Optica is an optical design program used for the design and analysis of both imaging and illumination systems. It works by ray tracing the propagation of rays through an optical system. It performs polarization ray-tracing, non-sequential ray-tracing, energy calculations, and optimization of optical systems in three-dimensional space. It also performs symbolic modeling of optical systems, diffraction, interference, wave-front, and Gaussian beam propagation calculations. In addition to conducting simulations of optical designs, Optica is used by scientists to create illustrations of the simulated results in publications.

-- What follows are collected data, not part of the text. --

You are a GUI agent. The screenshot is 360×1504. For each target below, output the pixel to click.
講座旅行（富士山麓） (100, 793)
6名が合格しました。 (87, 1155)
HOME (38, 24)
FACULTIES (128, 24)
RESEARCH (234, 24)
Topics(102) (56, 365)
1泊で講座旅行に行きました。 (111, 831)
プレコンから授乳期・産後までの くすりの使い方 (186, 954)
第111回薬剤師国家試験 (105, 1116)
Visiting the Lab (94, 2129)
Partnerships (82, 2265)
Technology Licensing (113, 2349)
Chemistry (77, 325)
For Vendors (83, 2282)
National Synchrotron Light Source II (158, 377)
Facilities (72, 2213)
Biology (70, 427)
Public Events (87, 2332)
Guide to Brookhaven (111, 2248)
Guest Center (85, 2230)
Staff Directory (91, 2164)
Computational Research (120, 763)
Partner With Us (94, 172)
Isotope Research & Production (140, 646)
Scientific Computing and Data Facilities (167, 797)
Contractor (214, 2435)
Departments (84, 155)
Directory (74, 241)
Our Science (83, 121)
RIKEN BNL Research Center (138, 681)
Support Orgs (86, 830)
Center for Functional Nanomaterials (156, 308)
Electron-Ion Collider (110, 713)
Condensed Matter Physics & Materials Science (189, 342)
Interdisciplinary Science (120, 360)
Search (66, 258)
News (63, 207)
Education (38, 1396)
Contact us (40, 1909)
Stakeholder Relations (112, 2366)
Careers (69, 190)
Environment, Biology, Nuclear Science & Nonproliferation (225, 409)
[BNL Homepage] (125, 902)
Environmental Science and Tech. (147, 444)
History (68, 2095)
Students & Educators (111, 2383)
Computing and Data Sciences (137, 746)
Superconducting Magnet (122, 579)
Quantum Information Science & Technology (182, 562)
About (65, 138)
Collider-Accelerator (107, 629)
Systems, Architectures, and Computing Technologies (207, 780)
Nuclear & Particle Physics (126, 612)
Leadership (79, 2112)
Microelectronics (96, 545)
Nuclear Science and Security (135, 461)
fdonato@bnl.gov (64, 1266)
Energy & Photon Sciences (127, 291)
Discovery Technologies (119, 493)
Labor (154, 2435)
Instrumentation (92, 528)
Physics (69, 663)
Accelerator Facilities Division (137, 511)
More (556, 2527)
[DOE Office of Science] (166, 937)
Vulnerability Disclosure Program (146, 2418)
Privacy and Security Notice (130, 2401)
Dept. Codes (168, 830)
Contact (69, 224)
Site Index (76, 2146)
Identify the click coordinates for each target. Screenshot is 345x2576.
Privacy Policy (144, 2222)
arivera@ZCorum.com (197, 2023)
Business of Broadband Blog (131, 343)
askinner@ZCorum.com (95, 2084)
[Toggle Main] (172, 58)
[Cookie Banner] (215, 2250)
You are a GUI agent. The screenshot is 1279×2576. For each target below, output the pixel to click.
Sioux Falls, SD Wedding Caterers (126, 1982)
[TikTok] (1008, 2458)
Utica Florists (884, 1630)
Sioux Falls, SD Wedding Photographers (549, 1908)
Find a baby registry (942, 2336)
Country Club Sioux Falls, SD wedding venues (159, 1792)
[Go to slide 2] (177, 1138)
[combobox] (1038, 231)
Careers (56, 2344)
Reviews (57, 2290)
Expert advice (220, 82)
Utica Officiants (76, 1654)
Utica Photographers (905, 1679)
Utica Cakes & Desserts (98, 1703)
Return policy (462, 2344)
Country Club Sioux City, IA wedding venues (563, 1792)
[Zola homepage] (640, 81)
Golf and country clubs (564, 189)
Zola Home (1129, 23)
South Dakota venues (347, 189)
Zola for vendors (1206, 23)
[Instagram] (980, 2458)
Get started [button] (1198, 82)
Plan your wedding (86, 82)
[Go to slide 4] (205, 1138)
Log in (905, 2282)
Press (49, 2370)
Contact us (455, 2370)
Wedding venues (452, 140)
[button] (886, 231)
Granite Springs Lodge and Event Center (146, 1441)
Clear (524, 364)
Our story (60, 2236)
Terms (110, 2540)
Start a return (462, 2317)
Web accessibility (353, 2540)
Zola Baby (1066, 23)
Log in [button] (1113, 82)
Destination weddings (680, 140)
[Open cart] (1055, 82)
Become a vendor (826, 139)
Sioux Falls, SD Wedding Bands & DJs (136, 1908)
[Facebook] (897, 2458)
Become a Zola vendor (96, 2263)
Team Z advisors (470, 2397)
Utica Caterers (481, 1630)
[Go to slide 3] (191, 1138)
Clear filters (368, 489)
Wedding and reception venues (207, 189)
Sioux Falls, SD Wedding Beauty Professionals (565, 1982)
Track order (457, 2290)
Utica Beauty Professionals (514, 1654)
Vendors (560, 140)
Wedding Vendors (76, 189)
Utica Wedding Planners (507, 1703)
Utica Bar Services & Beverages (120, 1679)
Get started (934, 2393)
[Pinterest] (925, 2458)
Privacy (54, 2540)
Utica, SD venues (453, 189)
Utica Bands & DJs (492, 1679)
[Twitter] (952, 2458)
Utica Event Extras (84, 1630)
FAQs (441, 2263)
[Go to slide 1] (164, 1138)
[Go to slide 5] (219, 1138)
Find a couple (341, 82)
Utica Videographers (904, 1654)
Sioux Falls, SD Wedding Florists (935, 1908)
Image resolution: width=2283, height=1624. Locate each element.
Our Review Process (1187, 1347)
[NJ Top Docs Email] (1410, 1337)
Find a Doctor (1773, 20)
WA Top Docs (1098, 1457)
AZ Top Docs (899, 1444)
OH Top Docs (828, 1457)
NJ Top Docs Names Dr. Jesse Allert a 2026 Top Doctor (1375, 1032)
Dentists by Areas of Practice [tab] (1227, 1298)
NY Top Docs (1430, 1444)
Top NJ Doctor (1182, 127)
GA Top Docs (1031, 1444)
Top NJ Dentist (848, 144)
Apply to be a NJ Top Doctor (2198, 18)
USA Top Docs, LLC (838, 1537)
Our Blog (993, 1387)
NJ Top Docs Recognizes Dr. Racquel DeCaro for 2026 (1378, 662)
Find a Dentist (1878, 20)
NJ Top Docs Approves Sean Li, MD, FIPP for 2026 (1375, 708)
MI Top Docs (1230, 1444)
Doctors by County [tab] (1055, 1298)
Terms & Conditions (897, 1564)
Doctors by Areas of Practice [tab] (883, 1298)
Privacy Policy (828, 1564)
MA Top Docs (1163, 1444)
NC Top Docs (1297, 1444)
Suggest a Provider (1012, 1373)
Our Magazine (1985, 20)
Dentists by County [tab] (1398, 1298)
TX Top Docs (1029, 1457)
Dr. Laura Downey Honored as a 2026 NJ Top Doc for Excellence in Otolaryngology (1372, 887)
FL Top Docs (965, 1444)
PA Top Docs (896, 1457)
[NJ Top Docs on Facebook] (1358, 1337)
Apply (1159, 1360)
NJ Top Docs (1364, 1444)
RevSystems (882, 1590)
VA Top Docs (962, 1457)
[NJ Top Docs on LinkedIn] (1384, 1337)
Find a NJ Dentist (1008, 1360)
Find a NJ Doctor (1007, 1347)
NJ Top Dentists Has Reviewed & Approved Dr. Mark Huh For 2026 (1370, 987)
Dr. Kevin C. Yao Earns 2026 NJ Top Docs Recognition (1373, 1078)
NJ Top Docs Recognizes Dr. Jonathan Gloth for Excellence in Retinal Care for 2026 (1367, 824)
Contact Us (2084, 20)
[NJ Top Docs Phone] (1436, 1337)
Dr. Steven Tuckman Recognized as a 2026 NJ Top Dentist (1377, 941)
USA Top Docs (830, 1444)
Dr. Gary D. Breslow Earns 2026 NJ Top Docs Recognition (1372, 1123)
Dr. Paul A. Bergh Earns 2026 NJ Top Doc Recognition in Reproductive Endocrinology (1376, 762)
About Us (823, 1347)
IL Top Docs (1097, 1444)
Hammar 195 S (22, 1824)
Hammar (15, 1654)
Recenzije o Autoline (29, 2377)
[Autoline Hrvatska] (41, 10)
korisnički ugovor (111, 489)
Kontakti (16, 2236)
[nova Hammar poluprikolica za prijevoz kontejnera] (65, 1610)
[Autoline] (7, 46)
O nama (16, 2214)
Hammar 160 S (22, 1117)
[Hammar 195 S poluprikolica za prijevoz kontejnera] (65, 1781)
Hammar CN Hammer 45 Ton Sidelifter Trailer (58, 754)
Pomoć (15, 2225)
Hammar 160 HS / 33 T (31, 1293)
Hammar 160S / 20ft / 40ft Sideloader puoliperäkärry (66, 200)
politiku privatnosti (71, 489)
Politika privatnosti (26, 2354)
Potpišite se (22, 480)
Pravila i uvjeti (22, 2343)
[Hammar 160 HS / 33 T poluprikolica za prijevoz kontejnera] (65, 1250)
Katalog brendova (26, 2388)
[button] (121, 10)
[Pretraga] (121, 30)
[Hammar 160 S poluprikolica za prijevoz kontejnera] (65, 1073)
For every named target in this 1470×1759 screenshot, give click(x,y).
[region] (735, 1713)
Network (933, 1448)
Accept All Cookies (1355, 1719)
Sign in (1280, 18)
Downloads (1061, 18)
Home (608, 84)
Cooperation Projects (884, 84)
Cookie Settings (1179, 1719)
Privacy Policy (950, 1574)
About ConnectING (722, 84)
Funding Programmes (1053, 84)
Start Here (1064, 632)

Some examples of Optica being used in simulations and illustrations include holography, x-ray optics, spectrometers, Cerenkov radiation, microwave optics, nonlinear optics, scattering, camera design, extreme ultraviolet lithography simulations, telescope optics, laser design, ultrashort pulse lasers, eye models, solar concentrators and Ring Imaging CHerenkov (RICH) particle detectors.

== History ==
Optica was originally developed by Donald Barnhart of Urbana, Illinois, USA, and has been in continual development since 1994. Wolfram Research first sold the original version as a Mathematica application. From 2005 to 2009, Optica Software was sold by iCyt Mission Technology Inc, Champaign, Illinois (renamed Sony Biotechnology Inc in 2010). At iCyt, Optica2 was renamed as Rayica, and Wavica and LensLab were also developed. Later Rayica-Wavica was combined and named back to Optica3. Since 2009, Optica Software has been a subsidiary of Barnhart Optical Research LLC.